• **EXERCISE PROMPT**
Copy the material word for word, starting at the line that contains "Task: Click the <!DOCTYPE html> code line" and ending at the line that contains "Action: click(x=982, y=766)". Leave the pictures out of your answer.

• **MATERIAL**
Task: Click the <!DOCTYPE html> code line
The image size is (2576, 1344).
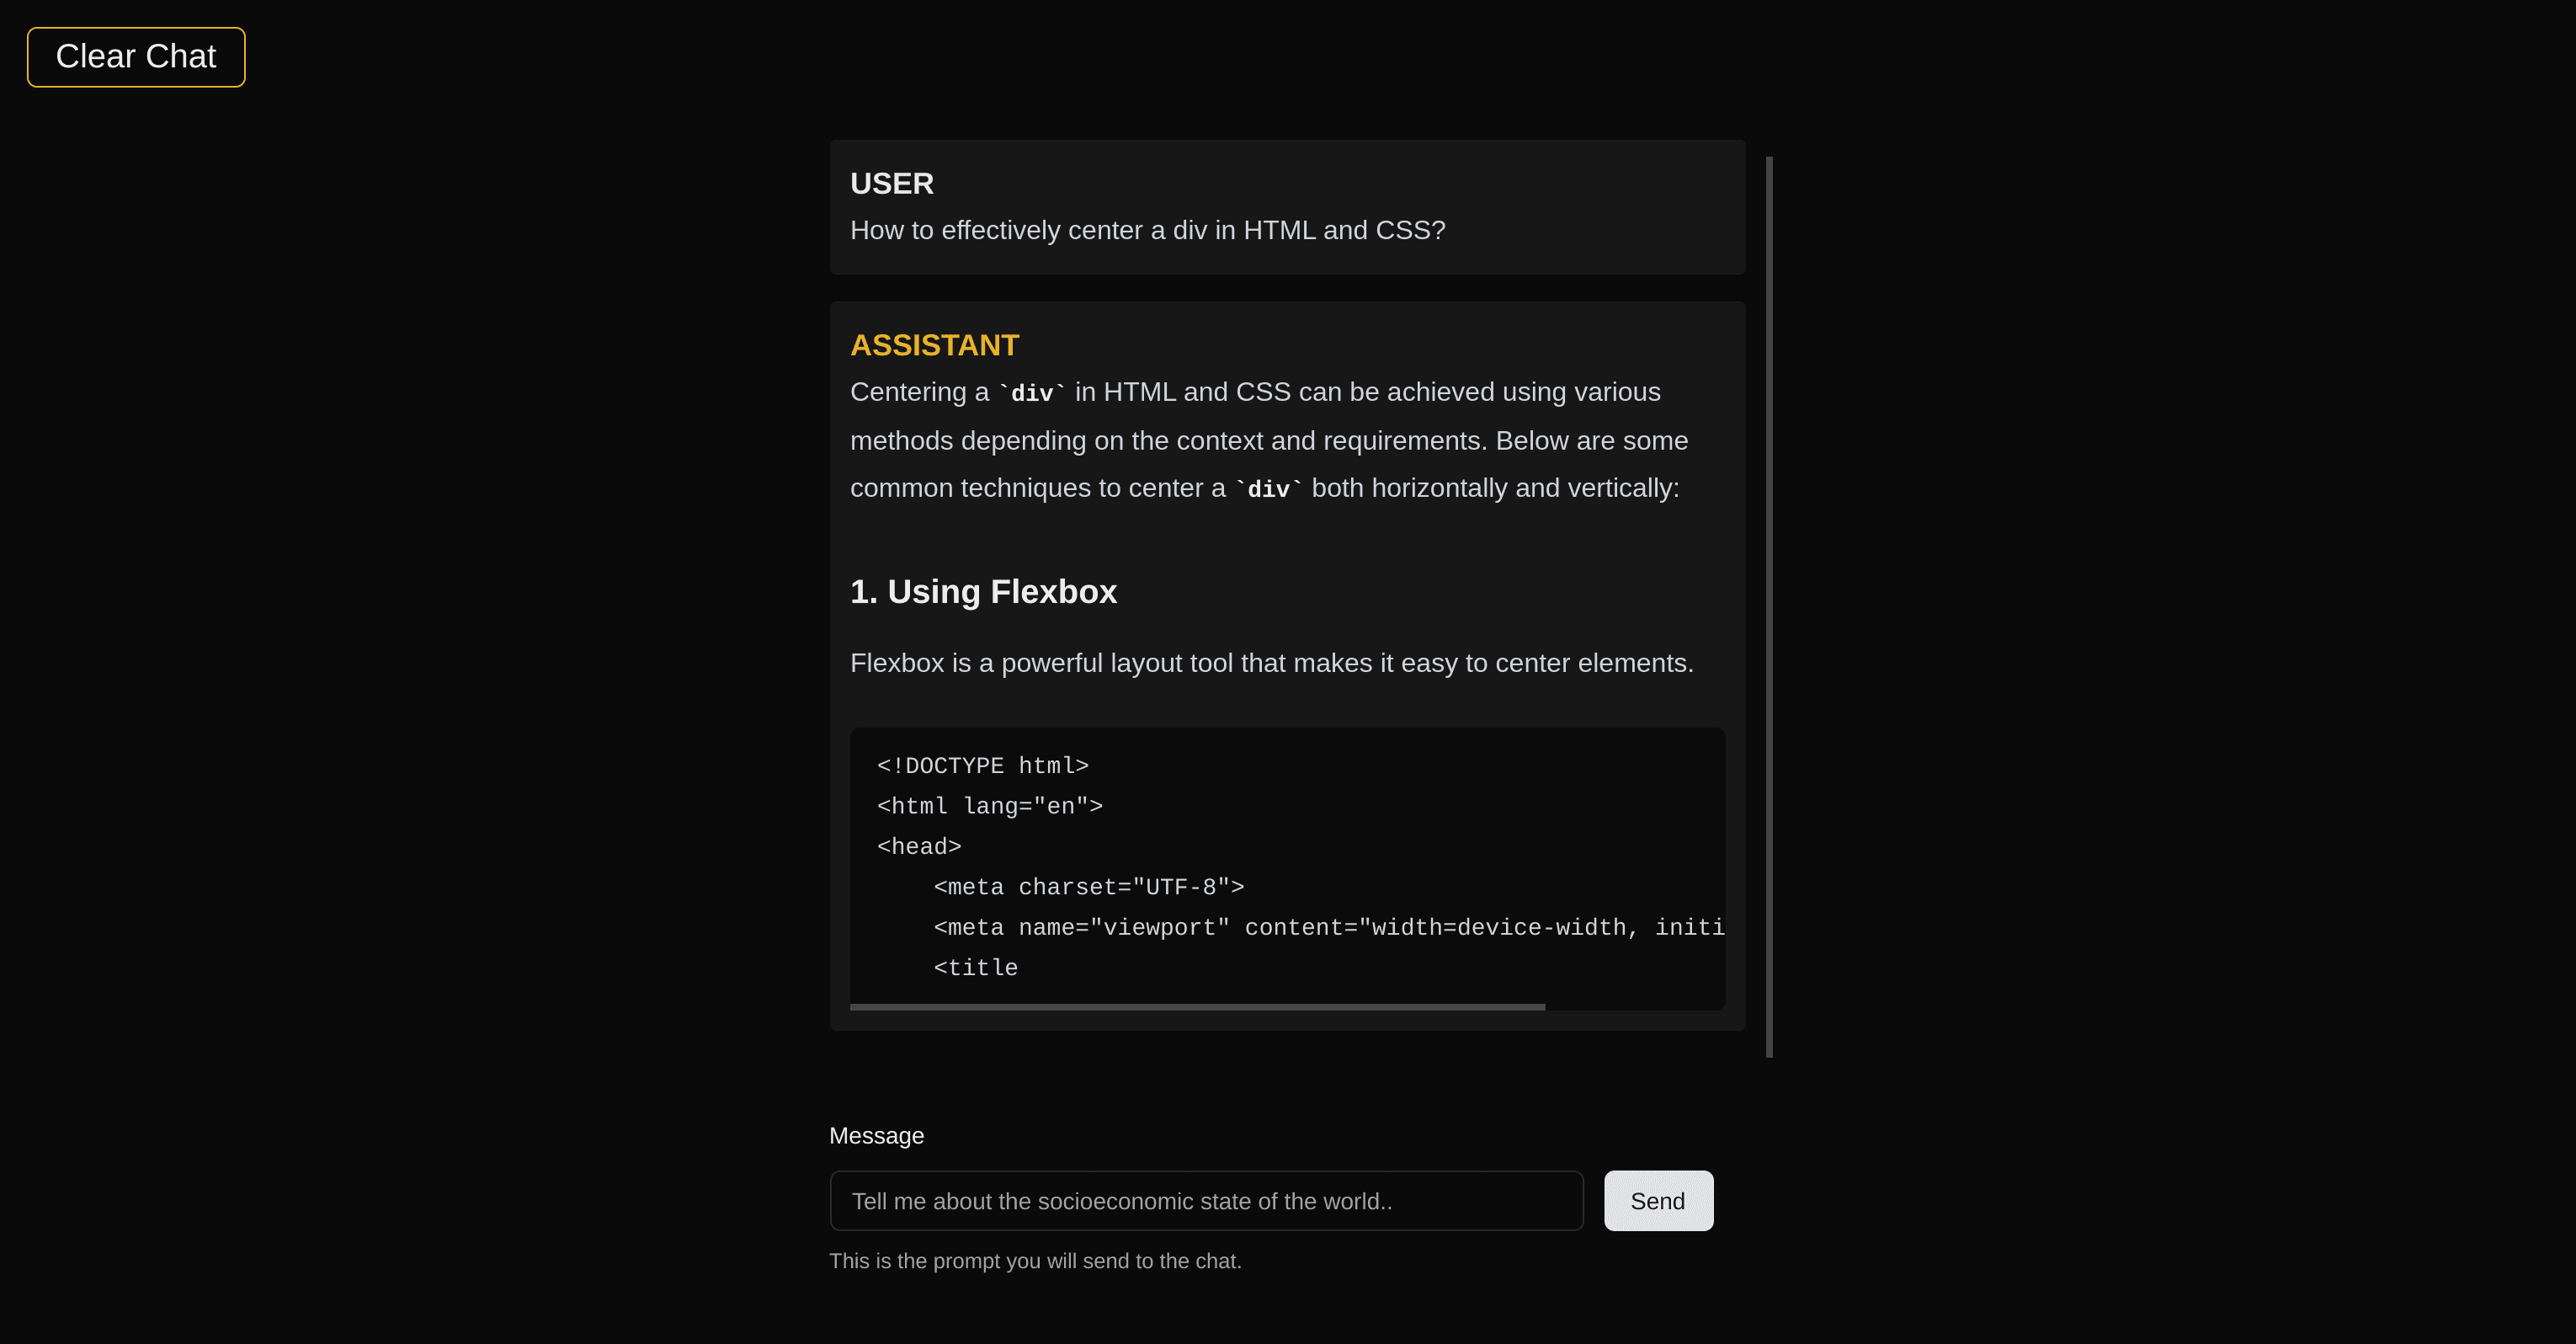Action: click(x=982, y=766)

==

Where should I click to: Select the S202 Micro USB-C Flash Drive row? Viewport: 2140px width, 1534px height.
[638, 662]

==

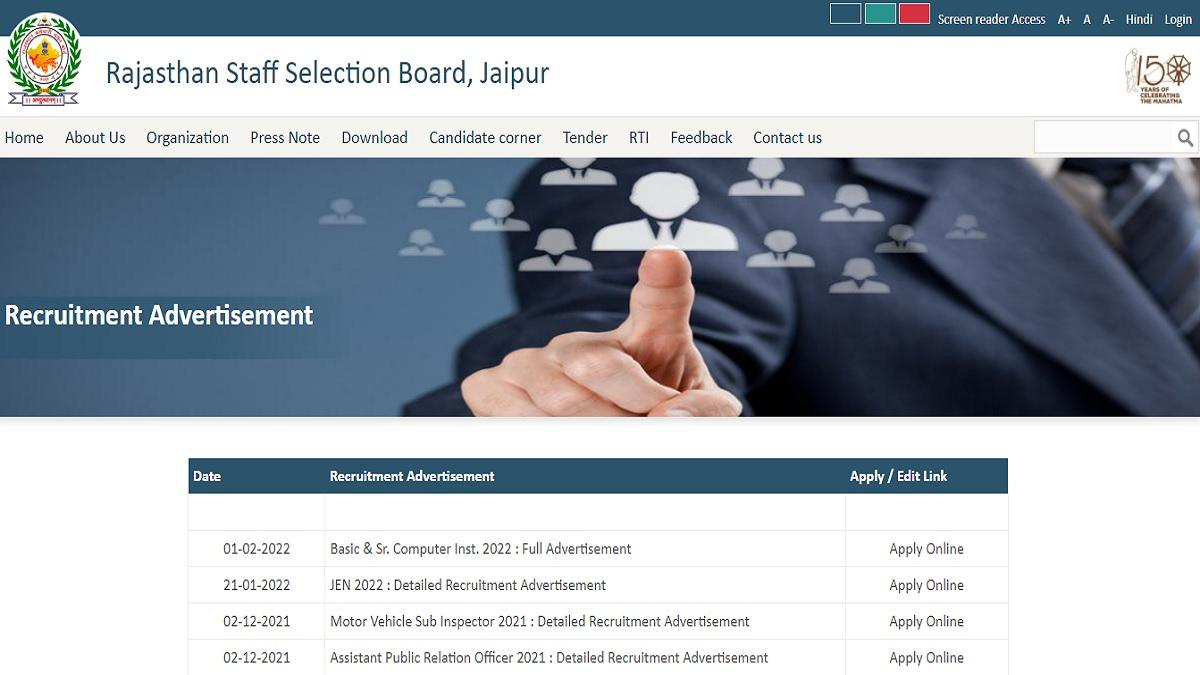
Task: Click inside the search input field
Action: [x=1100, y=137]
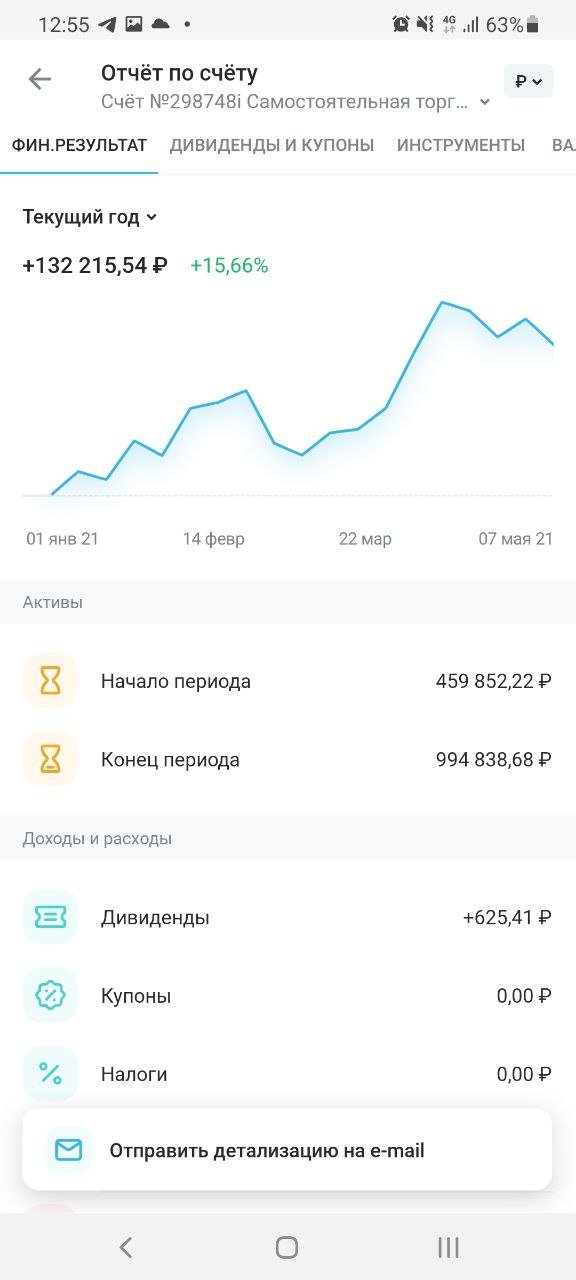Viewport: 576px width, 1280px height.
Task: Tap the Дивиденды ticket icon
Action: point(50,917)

• **ANSWER TO THE PROBLEM**
Task: Click the <!DOCTYPE html> code line
The image size is (2576, 1344).
Action: click(x=982, y=766)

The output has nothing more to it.